Detached Workshop Garage Design

Julian

Lifetime Supporter
The layout is similar to that I am working up for my shop, even down to the mezzanine although on mine all 3 doors would be on one wall. One of the biggest drivers I see to have a separate workshop (currently have a 5 car garage) is segregating the clean and dirty work. I'll probably use mobile welding curtains so it's a flexible space and not blocking light when I need it.
 


If you rotated the stairs along the back wall, or had them facing the other way, and maybe coming down into the middle of the floor, or closer to the wall with the two doors on it, you would then be able to get drive through access from the wall with the 1 door, all the way in under the mezzanine?
 

Howard Jones

Supporter
Instead of the full width, 6" thick slab can you simply pour a thicker footing for each mount point. Say 30 inches square and a foot thick and tied into the rest of the floor with a lot of re-bar? you might save a lot of concrete costs. Have a look at the lift floor requirements.

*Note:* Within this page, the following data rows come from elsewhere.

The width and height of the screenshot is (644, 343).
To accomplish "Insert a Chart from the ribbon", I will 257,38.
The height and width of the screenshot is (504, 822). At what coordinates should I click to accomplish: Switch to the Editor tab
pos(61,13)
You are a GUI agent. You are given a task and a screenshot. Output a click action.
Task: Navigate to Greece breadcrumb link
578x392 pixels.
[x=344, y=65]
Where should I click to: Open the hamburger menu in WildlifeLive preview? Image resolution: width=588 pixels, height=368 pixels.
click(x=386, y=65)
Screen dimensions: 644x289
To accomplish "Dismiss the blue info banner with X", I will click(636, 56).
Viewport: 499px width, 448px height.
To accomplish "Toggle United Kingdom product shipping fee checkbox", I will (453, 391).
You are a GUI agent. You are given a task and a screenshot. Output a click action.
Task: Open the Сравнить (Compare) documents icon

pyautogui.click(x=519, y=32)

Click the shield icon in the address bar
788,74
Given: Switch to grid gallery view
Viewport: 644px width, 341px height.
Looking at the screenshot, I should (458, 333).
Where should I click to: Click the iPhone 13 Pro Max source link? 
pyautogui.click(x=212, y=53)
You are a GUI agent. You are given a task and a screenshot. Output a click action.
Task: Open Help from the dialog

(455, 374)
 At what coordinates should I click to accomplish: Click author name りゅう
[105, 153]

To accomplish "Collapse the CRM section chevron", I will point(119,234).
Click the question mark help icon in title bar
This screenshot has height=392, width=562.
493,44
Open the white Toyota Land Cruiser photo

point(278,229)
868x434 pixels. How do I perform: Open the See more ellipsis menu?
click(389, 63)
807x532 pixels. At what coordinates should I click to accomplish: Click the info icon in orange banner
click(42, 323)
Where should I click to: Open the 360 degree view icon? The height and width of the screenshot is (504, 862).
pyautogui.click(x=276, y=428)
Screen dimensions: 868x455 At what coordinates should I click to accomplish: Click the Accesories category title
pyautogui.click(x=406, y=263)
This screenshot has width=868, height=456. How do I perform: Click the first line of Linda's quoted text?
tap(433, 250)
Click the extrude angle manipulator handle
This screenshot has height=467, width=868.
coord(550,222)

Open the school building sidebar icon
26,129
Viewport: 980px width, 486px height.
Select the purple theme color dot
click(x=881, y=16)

I have a friend in calif who did just that in an existing garage. He cut out the existing 4-inch thick floor in two places 3X3 feet with a concrete saw, dug the holes two feet deep, drilled sideways into the existing concrete, and installed a lot of rebar in the holes as well as tied into the existing slab. This was for a two-poster. It worked very well and saved demoing all the garage floor and re-pouring it. The lift company, as well as the county inspector, was ok with it. Just a thought.

I would put the stairs on the back wall also. Maybe build some cabinets under them. Or you could place the side entrance door under them.
 
6" overall is way overkill. but a thickened beam where your post will be is a good idea.

I already had my lift, so I welded a big H out of tube steel and welded 3/4 J anchor bolts to it and had the concrete guy rebar over it and pour it in.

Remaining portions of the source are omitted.